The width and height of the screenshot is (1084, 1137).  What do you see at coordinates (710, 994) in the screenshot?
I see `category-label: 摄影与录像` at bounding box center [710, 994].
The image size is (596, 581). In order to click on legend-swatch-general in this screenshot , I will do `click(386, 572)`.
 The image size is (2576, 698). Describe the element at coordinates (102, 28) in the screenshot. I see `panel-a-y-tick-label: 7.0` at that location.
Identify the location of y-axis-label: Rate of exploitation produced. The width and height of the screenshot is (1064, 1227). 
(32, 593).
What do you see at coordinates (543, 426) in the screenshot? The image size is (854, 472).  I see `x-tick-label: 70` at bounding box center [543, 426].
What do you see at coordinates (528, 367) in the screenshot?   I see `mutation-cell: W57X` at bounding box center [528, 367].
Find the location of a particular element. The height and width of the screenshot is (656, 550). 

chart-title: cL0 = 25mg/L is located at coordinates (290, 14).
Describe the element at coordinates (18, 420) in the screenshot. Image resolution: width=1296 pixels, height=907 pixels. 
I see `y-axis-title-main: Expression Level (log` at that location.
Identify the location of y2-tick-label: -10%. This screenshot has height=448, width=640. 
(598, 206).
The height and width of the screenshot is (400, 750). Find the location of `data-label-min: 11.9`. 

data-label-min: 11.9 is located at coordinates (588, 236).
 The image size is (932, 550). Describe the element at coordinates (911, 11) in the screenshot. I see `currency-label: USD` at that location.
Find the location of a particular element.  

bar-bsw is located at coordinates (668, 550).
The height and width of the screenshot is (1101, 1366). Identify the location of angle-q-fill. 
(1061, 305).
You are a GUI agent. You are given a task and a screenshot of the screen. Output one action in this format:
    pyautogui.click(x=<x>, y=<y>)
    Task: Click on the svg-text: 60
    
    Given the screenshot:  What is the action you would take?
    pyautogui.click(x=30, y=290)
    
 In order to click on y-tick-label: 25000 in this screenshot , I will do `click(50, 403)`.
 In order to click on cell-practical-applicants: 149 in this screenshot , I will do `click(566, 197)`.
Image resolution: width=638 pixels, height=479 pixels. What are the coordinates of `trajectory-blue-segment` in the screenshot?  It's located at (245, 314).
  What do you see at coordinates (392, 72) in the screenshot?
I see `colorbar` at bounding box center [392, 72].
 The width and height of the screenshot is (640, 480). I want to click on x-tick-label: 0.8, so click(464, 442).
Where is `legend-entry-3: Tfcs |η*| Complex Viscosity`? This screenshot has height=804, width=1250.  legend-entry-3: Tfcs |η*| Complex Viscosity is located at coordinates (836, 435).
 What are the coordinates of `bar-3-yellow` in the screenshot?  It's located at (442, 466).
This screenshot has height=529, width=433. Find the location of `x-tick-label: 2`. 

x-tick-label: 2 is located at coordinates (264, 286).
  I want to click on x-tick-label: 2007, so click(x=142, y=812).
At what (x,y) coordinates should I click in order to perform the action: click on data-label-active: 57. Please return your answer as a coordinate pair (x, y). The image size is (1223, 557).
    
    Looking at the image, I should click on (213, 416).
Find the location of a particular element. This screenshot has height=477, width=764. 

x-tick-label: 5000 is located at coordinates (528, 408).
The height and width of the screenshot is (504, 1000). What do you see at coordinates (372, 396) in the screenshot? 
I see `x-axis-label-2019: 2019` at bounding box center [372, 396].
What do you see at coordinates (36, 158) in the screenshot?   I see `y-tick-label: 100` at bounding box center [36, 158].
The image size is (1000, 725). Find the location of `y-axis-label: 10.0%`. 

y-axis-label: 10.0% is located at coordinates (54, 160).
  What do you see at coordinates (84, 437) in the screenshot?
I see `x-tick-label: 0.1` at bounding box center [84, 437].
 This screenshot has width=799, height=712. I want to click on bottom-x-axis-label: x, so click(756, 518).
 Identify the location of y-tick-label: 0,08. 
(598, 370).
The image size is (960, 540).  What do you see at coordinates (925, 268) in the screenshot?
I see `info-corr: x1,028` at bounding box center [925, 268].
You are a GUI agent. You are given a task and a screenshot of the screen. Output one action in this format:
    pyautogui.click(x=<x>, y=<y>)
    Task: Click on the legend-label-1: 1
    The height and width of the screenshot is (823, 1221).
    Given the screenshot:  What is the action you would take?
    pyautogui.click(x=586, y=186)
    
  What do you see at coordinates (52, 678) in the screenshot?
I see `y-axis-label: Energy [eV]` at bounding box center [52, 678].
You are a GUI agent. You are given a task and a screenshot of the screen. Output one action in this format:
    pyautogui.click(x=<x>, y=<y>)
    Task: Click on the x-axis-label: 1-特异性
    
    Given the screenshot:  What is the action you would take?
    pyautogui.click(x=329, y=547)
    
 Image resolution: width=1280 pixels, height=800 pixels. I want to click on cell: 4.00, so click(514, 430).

■ Exercise directions: Repeat the records from the line containing "The image size is (960, 540)." through the line containing "center [52, 678].", reproducing each line unchanged.

■ Result:
The image size is (960, 540).  What do you see at coordinates (925, 268) in the screenshot?
I see `info-corr: x1,028` at bounding box center [925, 268].
You are a GUI agent. You are given a task and a screenshot of the screen. Output one action in this format:
    pyautogui.click(x=<x>, y=<y>)
    Task: Click on the legend-label-1: 1
    The height and width of the screenshot is (823, 1221).
    Given the screenshot:  What is the action you would take?
    pyautogui.click(x=586, y=186)
    
  What do you see at coordinates (52, 678) in the screenshot?
I see `y-axis-label: Energy [eV]` at bounding box center [52, 678].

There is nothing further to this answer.